Masks correspond to raw data where the objects to be detected are marked with colors in the masks. The colors are RGB values and represent the objects, which are labeled for segmentation.

In frames used for semantic segmentation, the metadata connecting the mask files / images to the ClearML Enterprise platform, and the RGB values and labels used for segmentation are separate. They are contained in two different dictionaries of a SingleFrame:

  • masks (plural) is in sources and contains the mask files / images URI (in addition to other keys and values).

  • mask (singular) is in the rois array of a Frame.

    Each rois dictionary contains:

    • RGB values and labels of a mask (in addition to other keys and values)

    • Metadata and data for the labeled area of an image

See Example 1, which shows masks in sources, mask in rois, and the key-value pairs used to relate a mask to its source in a frame.

Masks Structure#

The chart below explains the keys and values of the masks dictionary (in the sources section of a Frame).

KeyValue Description
idType: integer.
  • The ID is used to relate this mask data source to the mask dictionary containing the label and RGB value for the mask.
  • See the mask key in rois.
content_typeType: string.
  • Type of mask data.
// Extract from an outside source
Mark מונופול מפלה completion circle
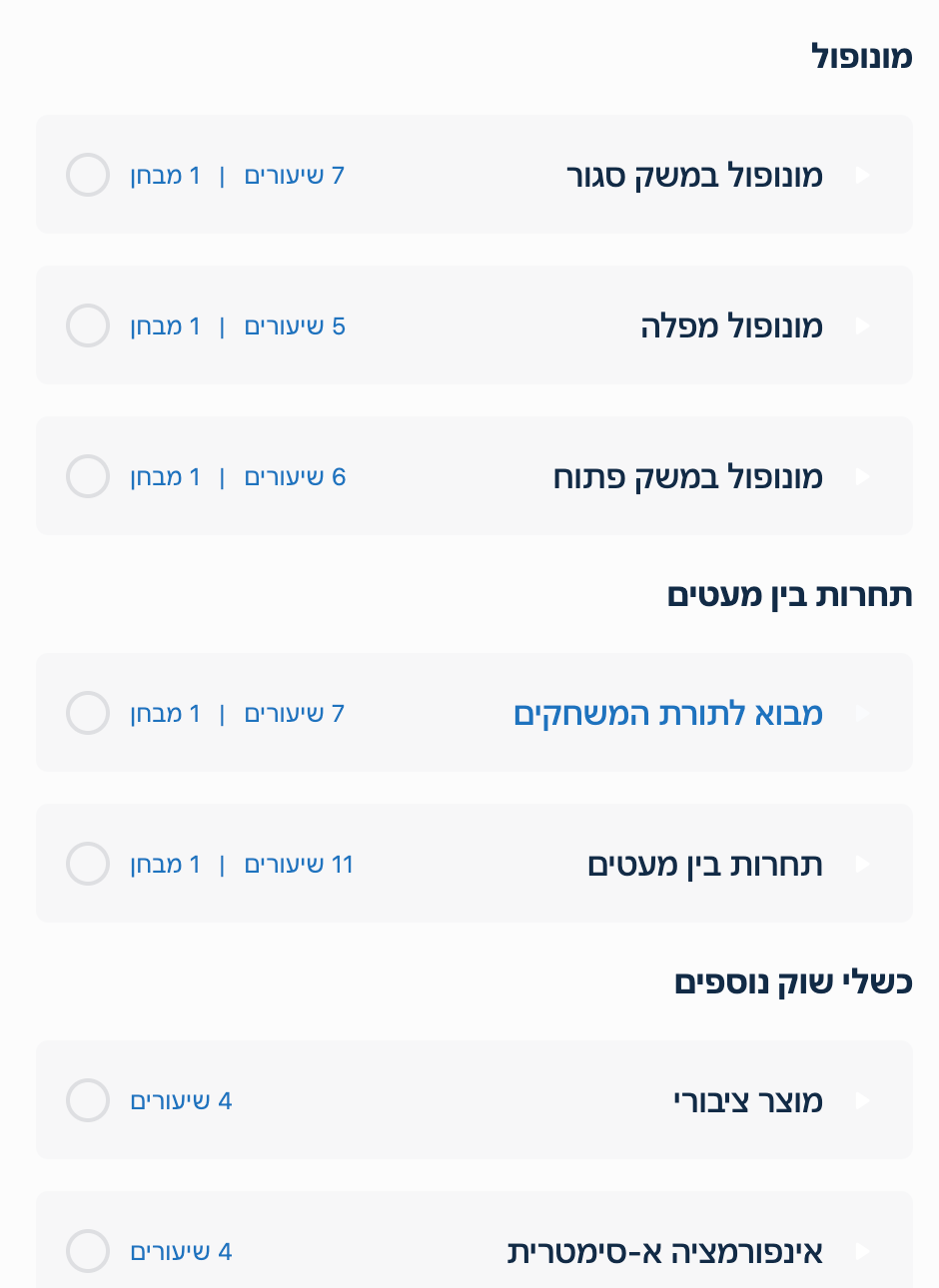This screenshot has width=939, height=1288. tap(88, 326)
For example, image / png or video / mp4.
timestampType: integer.
  • For images from a video, indicates the absolute position of the frame from the source (video)
  • For still images, set this to 0 (for example, video from a camera on a car, at 30 frames per second, would have a timestamp of 0 for the first frame, and 33 for the second frame).
uriType: string.
  • URI of the mask file / image.

Examples#

Example 1#

This example demonstrates an original image, its masks, and its frame containing the sources and ROI metadata.

Example 1: View the frame

This frame contains the masks list of dictionaries in sources, and the rois array, as well as several top-level key-value pairs.

{
"timestamp": 1234567889,
"context_id": "car_1",
"meta": {
"velocity": "60"
},
"sources": [
{
"id": "front",
"content_type": "video/mp4",
"width": 800,
"height": 600,
"uri": "https://s3.amazonaws.com/my_cars/car_1/front.mp4",
"timestamp": 1234567889,
"meta" :{
"angle":45,
"fov":129
},
"masks": [
{
"id": "seg",
"content_type": "video/mp4",
"uri": "https://s3.amazonaws.com/seg_masks/car_1/front_seg.mp4",
"timestamp": 123456789
},
{
"id": "seg_instance",
"content_type": "video/mp4",
"uri": "https://s3.amazonaws.com/seg_masks/car_1/front_instance_seg.mp4",
"timestamp": 123456789
}
]
}
],
"rois": [
{
"sources":["front"],
"label": ["seg"],
"mask": {
"id": "car",
"value": [210,210,120]
}
},
{
"sources":["front"],
"label": ["seg"],
"mask": {
"id": "person",
"value": [147,44,209]
}
},
{
"sources":["front"],
"label": ["seg"],
"mask": {
"id": "road",
"value": [197,135,146]
}
},
{
"sources":["front"],
"label": ["seg"],
"mask": {
"id": "street",
"value": [135,198,145]
}
},
{
"sources":["front"],
"label": ["seg"],
"mask": {
"id": "building",
"value": [72,191,65]
}
}
]
}

  • In sources:
    • The source ID is front.
    • In the masks dictionary, the source contains mask sources with IDs of seg and seg_instance.
  • In rois:
    • Each ROI source is front, relating the ROI to its original source image.
    • Each ROI has a label of seg, indicating segmentation.
    • Each mask has an id (car, person, road, street, and building) and a unique RGB value (color-coding).
Example image and masks

Original Image

image

Mask image

image


Example 2#

This example shows two masks for video from a camera. The masks label cars and the road.

Example 2: View the frame
"sources": [
{
"id": "front",
"content_type": "video/mp4",
"width": 800,
"height": 600,
"uri": "https://s3.amazonaws.com/my_cars/car_1/front.mp4",
"timestamp": 1234567889,
"meta" :{
"angle":45,
"fov":129
},
"masks": [
{
"id": "car",
"content_type": "video/mp4",
"uri": "https://s3.amazonaws.com/seg_masks/car_1/front_seg.mp4",
"timestamp": 123456789
},
{
"id": "road",
"content_type": "video/mp4",
"uri": "https://s3.amazonaws.com/seg_masks/car_1/front_instance_seg.mp4",
"timestamp": 123456789
}
]
}
],
"rois": [
{
"sources":["front"],
"label": ["right_lane"],
"mask": {
"id": "car",
"value": [210,210,120]
}
},
{
"sources":["front"],
"label": ["right_lane"],
"mask": {
"id": "road",
"value": [197,135,146]
}
}

  • In sources:
    • The source ID is front.
    • The source contains mask sources with IDs of car and road.
  • In rois:
    • Each ROI source is front relating the ROI to its original source image.
    • Each ROI has a label of right_lane indicating the ROI object.
    • Each mask has an id (car, person) and a unique RGB value (color-coding).

Usage#

Adding Mask Annotations#

To add a mask annotation to a frame, use the SingleFrame.add_annotation. This method is generally used to add ROI annotations, but it can also be used to add frame specific mask labels. Input the mask value as a list with the RGB values in the mask_rgb parameter, and a list of labels in the labels parameter.

frame = SingleFrame(
source='/home/user/woof_meow.jpg',
preview_uri='https://storage.googleapis.com/kaggle-competitions/kaggle/3362/media/woof_meow.jpg',
frame.add_annotation(mask_rgb=[0, 0, 0], labels=['cat'])